The Kansas City Star and Times in the 1960s were visual throwbacks to the newspapers of the Spanish-American War. Multi-deck headlines were the rule—as many as six for front page stories. To me, captivated by evolving newspaper designs, especially those of the New York Herald Tribune, they were an embarrassment. So at some social event when I was the new University of Kansas correspondent for the Star, I got up my nerve and cornered the newspaper’s managing editor, Cruise Palmer. Why, I asked, do the Star and Times persist in this antiquated design?

Palmer knew me as one of his minions and could have swatted me off. Maybe he noticed I asked the question with a smile. He happily launched into a multi-minute defense of the newspaper’s design (I sensed I was not the first to confront him on this matter). We could look like every other newspaper, he said, but who could distinguish us from the pack? Our design may look old, he said, but it is unique to us and our readers know us for it. I was wise enough to thank him for the explanation and shut up. Today the Newseum posts online      http://www.newseum.org/todaysfrontpages/          the front pages of hundreds of U.S. newspapers. It is depressing how alike they look. Maybe Cruise Palmer (he died in 2011 at age 93) had a point. The fact was, visually antiquated or not, the Star was very easy to read.

But if you dare to be dull, you had better damn well be good. That the Star and its sister the Times certainly were. The newspapers, owned by their employees for 51 years, until sold to Capital Cities/Disney in 1977, appeared to me not to be managed for the bottom line alone. The newspapers seemed to feel the burden of civic leadership, a debt all great newspapers owe their cities and regions. They set the civic agenda for Kansas City, often opposing but also coexisting with the city’s Democratic Party machine.

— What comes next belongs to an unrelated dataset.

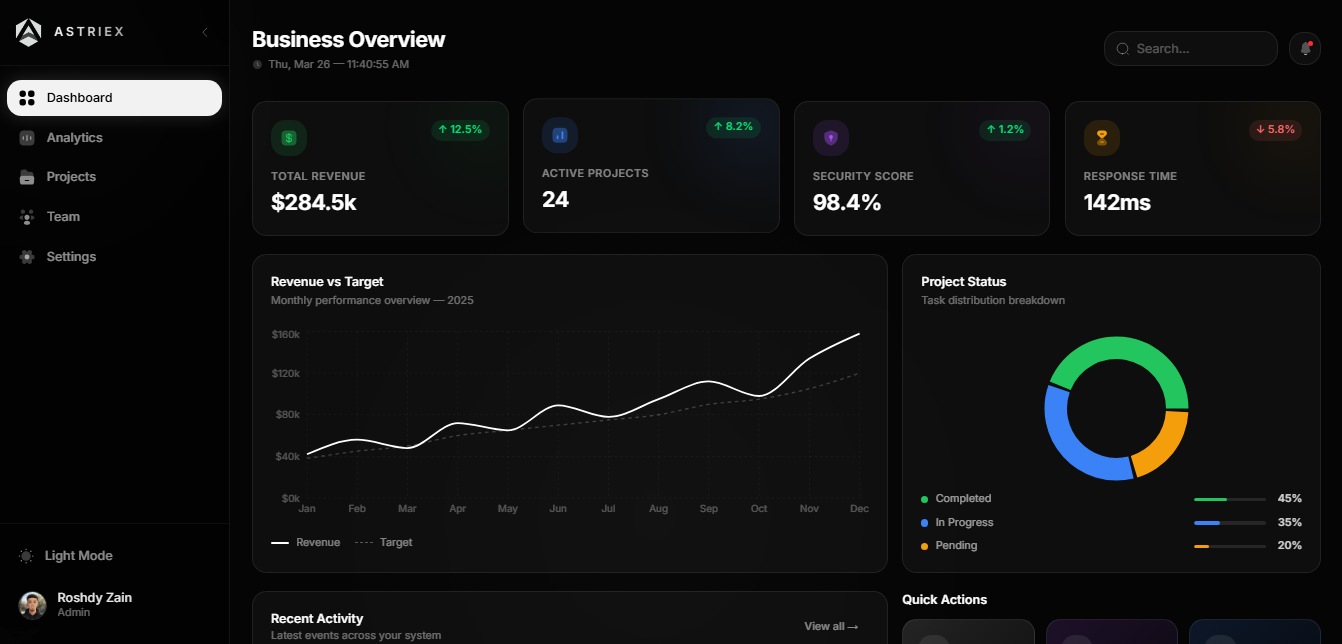Click the In Progress percentage bar
The height and width of the screenshot is (644, 1342).
(x=1229, y=521)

In my two years working for the newspapers from the University of Kansas, I made numerous trips to the newsroom on any pretext I could dream up. I drifted from desk to desk and struck up conversations with reporters. The remarkable memory I carry to this day is the lack of cynicism from these men and women. They loved their jobs. They loved or at least tolerated their employer. They thought the Kansas City Star and Times a good place to work. Years later, working for employee-owned U.S. News & World Report magazine, I would experience similar feelings of pride and accomplishment.

I loved writing for the Star and Times. Few aspiring journalists had the advantages I did, working for those newspapers. These were not classroom exercises associated with report card grades. I was writing almost daily for real big city newspapers at age 20, run by real editors who were unwilling to put up with people who couldn’t pass their high bar. And believe it or not, the University of Kansas was a constant source of news. More about that in subsequent posts.